8. Which of the following conditions will cause the largest increase in the blood citruline concentration?
a. A defect in argininosuccinase enzyme.
b. A defect in the argininosuccinic acid synthetase enzyme.
c. A defect in carbamoyl phosphate synthetase enzyme.
d. A defect in argininosuccinase enzyme in patients treated with arginine.
e. A defect in argininosuccinic acid synthetase enzyme in patients treated with arginine.
9. An experimental drug designed to target the heme metabolism was given to a highly jaundiced baby. After the drug
treatment the baby developed a green discoloration of the skin and the urine appeared to be greenish as well. According
to your knowledge of heme metabolism, which of the following statements is most correct regarding the possible targets
and effects of the drug?
a. The drug inhibits heme oxygenase I enzyme, which will be characterized by decreased elimination of CO by the lungs.

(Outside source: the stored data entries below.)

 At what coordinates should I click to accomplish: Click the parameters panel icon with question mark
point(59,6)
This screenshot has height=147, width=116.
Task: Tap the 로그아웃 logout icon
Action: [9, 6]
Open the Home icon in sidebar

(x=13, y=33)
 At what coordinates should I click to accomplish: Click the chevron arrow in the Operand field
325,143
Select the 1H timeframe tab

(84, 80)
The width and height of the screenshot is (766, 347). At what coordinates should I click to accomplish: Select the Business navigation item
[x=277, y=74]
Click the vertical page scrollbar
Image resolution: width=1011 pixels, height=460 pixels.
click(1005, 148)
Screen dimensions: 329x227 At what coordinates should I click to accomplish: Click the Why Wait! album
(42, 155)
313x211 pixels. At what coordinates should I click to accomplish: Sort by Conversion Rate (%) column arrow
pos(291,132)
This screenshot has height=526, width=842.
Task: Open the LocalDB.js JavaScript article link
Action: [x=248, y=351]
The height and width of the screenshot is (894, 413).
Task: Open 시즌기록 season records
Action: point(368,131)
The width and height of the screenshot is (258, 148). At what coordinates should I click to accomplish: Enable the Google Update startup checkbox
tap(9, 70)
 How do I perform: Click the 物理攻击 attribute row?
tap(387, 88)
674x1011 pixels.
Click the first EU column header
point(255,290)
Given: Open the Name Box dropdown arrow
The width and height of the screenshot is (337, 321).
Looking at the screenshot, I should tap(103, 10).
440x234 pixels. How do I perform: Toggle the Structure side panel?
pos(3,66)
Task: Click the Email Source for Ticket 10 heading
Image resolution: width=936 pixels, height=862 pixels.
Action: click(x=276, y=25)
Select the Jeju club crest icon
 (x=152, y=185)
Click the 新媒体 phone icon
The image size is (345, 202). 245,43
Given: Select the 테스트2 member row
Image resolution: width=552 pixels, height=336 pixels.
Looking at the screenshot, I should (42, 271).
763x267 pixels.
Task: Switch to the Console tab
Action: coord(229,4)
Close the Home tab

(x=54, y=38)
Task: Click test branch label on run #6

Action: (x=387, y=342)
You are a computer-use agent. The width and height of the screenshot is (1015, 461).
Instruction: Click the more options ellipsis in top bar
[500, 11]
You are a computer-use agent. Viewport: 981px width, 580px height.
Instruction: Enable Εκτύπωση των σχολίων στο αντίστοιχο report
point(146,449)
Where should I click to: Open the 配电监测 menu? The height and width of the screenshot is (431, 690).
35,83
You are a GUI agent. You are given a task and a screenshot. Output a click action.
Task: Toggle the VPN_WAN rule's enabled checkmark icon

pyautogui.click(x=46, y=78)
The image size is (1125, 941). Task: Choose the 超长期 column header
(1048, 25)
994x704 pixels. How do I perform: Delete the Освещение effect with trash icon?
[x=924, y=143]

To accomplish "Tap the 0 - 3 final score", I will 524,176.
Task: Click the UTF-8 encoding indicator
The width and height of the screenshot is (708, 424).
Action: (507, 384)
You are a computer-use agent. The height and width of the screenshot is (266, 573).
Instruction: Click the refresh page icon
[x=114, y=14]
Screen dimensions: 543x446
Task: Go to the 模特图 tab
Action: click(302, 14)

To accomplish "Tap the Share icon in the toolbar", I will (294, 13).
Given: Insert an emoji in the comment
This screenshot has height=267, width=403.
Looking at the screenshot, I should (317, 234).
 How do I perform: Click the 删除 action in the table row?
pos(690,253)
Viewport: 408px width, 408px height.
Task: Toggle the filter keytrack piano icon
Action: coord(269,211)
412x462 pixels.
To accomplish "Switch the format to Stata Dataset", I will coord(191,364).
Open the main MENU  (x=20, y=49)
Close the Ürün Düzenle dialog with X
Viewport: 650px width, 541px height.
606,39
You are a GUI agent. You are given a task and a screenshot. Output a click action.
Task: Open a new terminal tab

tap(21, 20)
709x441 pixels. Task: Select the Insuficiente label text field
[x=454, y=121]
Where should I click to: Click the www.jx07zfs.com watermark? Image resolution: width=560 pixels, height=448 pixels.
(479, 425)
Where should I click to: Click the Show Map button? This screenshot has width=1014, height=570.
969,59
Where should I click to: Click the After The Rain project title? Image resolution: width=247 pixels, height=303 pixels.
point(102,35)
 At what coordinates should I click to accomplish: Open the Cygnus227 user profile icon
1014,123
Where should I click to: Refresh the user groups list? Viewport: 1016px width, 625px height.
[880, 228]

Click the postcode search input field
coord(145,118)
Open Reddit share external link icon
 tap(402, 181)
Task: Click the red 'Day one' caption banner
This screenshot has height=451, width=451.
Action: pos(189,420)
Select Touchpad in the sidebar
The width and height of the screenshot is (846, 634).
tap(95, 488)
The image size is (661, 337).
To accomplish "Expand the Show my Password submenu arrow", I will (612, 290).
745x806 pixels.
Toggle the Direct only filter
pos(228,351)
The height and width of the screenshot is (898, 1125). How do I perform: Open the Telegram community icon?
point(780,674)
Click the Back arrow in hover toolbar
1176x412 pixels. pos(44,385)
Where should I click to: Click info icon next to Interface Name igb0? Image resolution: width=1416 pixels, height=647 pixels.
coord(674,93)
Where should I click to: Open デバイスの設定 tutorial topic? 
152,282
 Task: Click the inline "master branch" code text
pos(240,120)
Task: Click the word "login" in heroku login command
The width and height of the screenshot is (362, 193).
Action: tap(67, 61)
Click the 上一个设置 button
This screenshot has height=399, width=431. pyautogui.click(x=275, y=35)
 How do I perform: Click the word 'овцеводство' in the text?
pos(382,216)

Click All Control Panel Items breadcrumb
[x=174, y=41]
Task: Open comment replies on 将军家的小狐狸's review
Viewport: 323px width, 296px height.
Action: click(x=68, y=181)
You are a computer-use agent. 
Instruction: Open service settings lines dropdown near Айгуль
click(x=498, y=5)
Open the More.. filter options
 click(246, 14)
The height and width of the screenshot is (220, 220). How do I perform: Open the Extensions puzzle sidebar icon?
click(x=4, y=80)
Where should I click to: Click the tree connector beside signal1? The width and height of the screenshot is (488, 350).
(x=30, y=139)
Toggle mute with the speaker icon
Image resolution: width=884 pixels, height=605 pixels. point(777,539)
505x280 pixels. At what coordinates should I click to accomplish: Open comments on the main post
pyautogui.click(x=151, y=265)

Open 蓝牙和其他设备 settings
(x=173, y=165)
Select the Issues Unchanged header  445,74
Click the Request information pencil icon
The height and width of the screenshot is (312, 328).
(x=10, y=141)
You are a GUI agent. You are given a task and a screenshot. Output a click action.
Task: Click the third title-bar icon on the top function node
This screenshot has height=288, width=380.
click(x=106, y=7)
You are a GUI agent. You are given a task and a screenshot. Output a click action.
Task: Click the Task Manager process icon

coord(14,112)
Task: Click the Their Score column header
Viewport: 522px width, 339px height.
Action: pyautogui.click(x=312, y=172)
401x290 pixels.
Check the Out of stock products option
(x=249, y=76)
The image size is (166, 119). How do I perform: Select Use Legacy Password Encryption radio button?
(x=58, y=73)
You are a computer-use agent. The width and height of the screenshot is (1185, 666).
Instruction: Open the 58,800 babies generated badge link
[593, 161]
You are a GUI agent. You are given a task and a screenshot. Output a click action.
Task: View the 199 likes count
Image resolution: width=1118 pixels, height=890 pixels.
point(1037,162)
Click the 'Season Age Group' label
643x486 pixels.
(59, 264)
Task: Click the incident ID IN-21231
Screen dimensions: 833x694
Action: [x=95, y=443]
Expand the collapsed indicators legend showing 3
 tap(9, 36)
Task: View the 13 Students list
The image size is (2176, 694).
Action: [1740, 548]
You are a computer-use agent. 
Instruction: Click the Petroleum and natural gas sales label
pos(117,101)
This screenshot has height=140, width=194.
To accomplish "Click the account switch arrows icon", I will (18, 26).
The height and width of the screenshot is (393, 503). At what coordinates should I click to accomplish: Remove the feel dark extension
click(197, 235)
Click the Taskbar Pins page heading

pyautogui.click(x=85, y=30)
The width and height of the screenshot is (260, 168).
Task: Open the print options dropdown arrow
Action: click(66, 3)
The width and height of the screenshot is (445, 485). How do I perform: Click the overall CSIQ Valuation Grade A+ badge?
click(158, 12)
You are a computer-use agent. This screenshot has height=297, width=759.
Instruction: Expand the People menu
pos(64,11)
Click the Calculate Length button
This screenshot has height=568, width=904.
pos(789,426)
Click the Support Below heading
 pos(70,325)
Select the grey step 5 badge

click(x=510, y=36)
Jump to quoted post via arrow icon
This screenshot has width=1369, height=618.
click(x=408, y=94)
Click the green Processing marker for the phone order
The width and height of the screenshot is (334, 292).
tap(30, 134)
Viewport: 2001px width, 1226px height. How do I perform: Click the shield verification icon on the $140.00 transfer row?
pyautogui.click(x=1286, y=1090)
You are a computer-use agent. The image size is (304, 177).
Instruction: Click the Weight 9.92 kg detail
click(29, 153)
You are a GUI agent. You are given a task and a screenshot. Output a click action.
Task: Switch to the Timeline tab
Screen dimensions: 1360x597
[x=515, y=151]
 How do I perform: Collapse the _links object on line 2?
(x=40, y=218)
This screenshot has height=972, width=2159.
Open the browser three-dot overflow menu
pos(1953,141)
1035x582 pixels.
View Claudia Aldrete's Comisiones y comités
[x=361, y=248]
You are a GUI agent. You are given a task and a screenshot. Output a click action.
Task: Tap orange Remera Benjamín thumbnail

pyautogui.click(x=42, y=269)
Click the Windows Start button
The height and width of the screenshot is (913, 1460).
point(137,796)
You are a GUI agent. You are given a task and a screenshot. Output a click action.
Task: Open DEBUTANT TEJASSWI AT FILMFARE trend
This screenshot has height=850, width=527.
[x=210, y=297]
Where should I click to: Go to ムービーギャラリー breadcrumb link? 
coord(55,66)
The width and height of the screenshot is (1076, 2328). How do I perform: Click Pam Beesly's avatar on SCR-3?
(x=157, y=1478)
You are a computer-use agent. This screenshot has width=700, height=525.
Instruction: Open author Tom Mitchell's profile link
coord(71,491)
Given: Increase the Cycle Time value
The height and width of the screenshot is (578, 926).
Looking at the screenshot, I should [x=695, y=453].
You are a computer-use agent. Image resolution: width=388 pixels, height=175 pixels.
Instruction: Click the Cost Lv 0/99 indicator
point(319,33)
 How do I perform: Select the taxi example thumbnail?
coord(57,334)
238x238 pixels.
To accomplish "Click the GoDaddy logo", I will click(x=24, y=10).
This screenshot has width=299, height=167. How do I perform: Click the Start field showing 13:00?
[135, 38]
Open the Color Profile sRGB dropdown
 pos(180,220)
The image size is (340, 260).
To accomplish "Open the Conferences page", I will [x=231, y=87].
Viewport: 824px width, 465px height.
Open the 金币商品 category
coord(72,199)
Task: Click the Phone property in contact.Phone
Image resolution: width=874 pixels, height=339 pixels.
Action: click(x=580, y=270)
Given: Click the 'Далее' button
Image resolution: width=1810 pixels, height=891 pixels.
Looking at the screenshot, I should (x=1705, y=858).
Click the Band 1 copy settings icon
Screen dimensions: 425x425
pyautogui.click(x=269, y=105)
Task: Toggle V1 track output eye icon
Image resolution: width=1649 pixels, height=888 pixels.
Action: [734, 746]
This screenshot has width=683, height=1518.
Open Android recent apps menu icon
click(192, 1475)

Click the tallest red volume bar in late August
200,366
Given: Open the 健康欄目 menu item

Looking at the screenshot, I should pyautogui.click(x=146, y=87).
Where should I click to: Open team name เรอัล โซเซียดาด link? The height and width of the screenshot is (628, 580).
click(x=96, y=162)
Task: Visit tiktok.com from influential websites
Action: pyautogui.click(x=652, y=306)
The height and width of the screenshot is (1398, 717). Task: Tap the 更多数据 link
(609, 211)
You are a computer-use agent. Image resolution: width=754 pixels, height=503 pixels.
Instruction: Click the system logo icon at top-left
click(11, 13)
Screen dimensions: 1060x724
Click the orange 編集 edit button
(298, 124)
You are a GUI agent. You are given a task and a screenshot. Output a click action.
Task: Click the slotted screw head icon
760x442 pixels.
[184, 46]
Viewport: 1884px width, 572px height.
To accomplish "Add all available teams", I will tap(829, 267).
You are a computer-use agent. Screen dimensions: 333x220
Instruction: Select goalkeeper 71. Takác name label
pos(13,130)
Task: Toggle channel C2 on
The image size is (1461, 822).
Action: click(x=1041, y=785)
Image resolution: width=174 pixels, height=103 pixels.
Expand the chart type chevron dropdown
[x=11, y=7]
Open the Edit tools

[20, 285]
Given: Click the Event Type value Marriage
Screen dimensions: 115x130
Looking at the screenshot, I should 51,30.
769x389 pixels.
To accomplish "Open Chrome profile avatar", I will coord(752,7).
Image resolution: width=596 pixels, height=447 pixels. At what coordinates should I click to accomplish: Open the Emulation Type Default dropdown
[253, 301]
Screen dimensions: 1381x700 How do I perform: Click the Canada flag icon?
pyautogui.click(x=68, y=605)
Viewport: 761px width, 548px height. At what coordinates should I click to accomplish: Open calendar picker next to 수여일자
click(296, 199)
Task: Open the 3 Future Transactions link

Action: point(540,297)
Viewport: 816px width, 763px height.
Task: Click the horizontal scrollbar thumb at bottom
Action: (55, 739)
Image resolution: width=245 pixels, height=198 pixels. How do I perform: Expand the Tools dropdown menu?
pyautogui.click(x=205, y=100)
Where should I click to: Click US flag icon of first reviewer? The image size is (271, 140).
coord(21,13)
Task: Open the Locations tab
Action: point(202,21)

b. The drug induces the expression of heme oxygenase I enzyme, causing hyperbiliverdinemia (increased biliverdin
levels) and decreasing bilirubin levels.
c. The green discoloration of the skin indicates that the direct bilirubin levels in the blood of the baby should be higher
than normal.
d. The drug inhibits biliverdin reductase enzyme causing hyperbiliverdinemia (increased biliverdin levels) and decreasing
bilirubin levels.
e. The drug induces biliverdin reductase enzyme causing hyperbiliverdinemia (increased biliverdin levels) and
decreasing bilirubin levels.
10. The following best represents the backbone arrangement of two peptide bonds?
a. C-N-C-C-C-N-C-C
b. C-N-C-C-N-N
c. C-N-C-C-C-N
d. C-C-N-C-C-N
e. C-C-C-N-C-C-C
11. The following peptide was isolated.
Gly-Ser-Cys-Glu-Lys-Arg-Cys-Arg
|
|
S---------------S
The charge of the peptide is about.
a. -2 at pH > 13.5
b. -1.5 at pH 12.52
c. +1 at pH 7.1
d. +2 at pH 3.1
12. Which of the following is the characteristic of globular proteins?
a. Hydrophilic amino acids tend to be on the inside.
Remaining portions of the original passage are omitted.